Wybrany fragment:
================================

Skocz do zawartości
IGNORED

Klub ateistów Audio-Voodoo


Gość StaryM

Rekomendowane odpowiedzi

Ta, wymienić kino domowe Onkyo na Denona :)

 

Czemu nie, jeśli będzie z tego więcej radości! Wtedy nawet Śmierć w Wenecji będzie cudowną sensacją. A, że Onkyo i Denon nie pachną audiofilsko... Na to też leje. Przerobię sobie włącznik w Denonie tak, żeby był pod lewą tylną nóżką, wyrzucę pilota i już będzie audiofilsko.

 

Zmieniając parametry felg w aucie, przestawiając je ze stalowych na aluminiowe nie zmienimy wyczuwalnie parametrów auta, choć są lżejsze i subtelnie ulegnie zmianie położenie środka ciężkosci całego auta.

 

Jeżeli masz taką samą wiedzę o audio jak o tych nieszczęsnych felgach to lepiej nic nie pisz. Położenie środka ciężkości.... Hahahaha.... A potem taki jeden z drugim piszą że kabli nie słychać.

 

Zmiana felg ze stalowych na aluminiowe ma znaczny wpływ na komfort jazdy. Na plus jak i na minus... Pomijając względy estetyczne felgi ze stopów lekkich to mniejsza masa nieresorowana w pojeździe, co wpływa istotnie na żywotność zawieszenia i komfort podróżowania.

================================

Podane informacje:
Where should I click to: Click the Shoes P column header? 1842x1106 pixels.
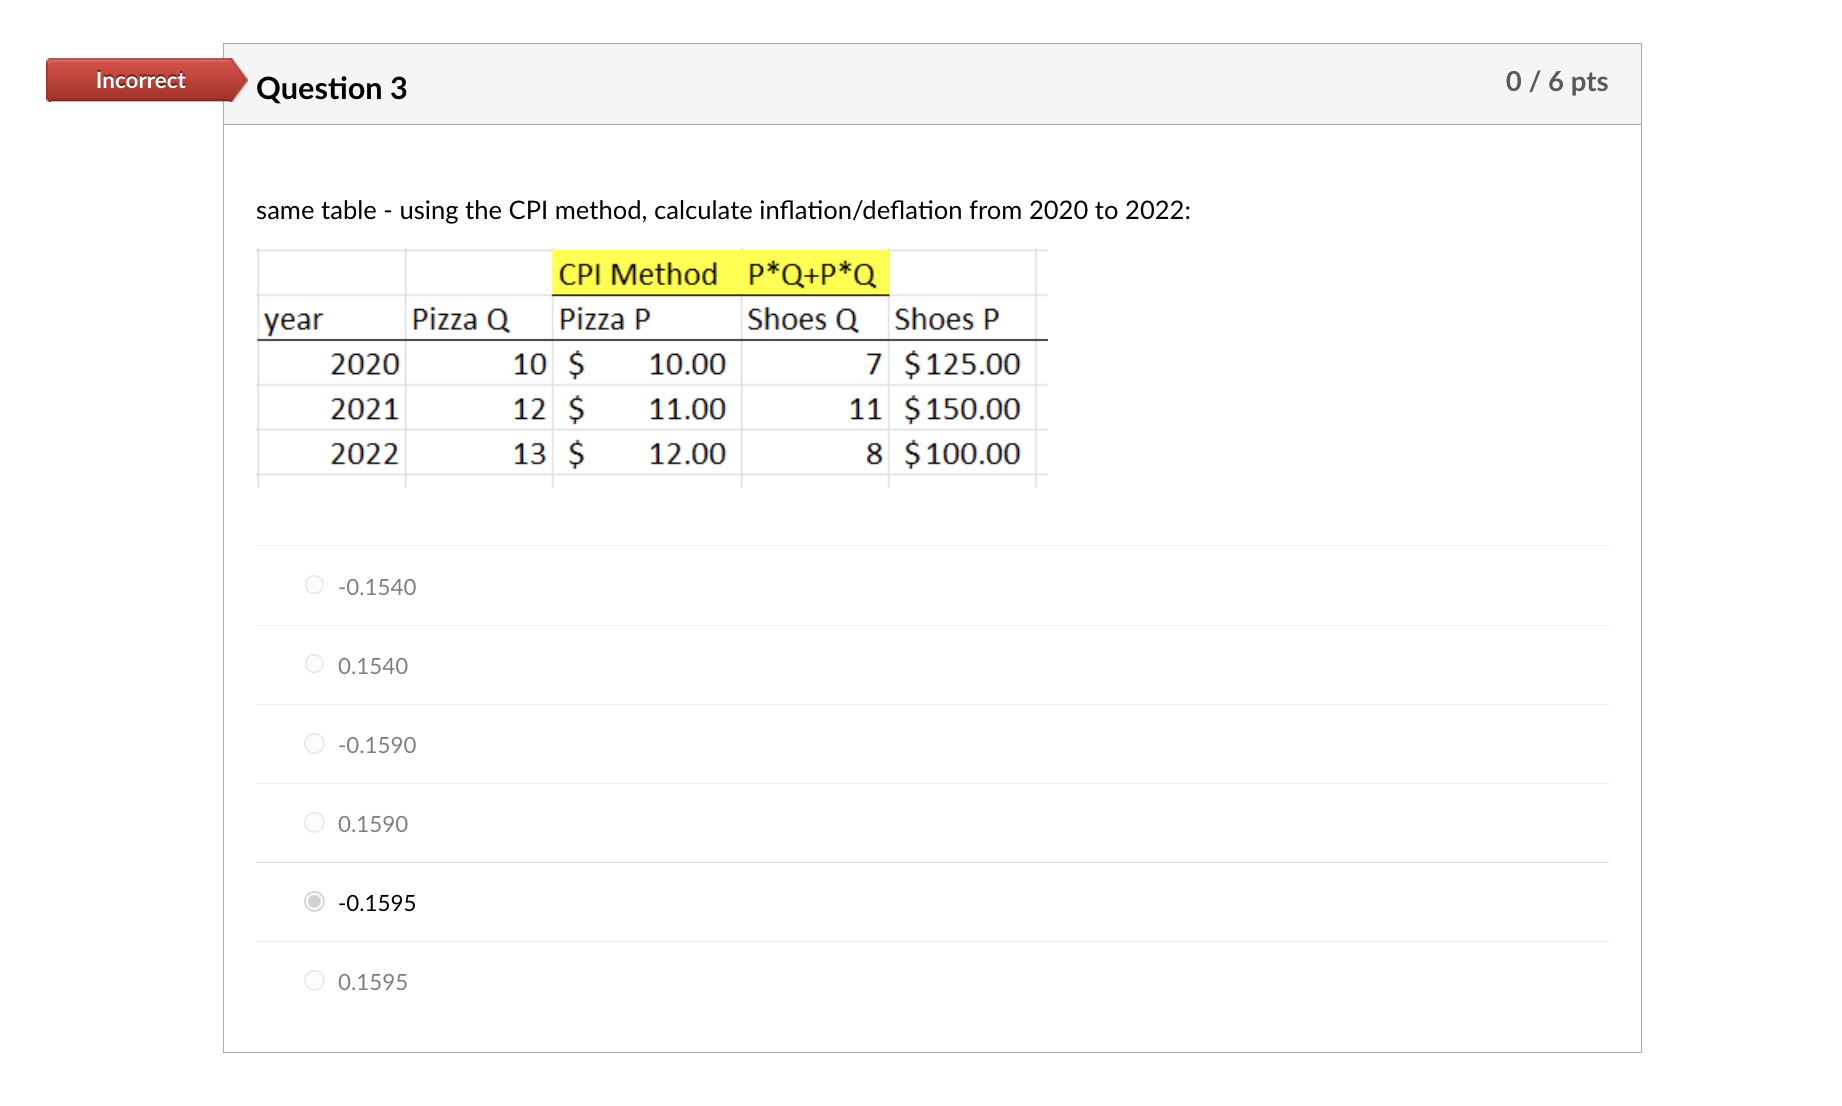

================================

Krótkie zadanie: Podaj ponownie z fragmentu wszystko od „Zmieniając parametry felg” w dół aż do „ciężkosci całego auta.”. Wiersze to osobny materiał, niezwiązany z fragmentem.

Odpowiedź do zadania:
Zmieniając parametry felg w aucie, przestawiając je ze stalowych na aluminiowe nie zmienimy wyczuwalnie parametrów auta, choć są lżejsze i subtelnie ulegnie zmianie położenie środka ciężkosci całego auta.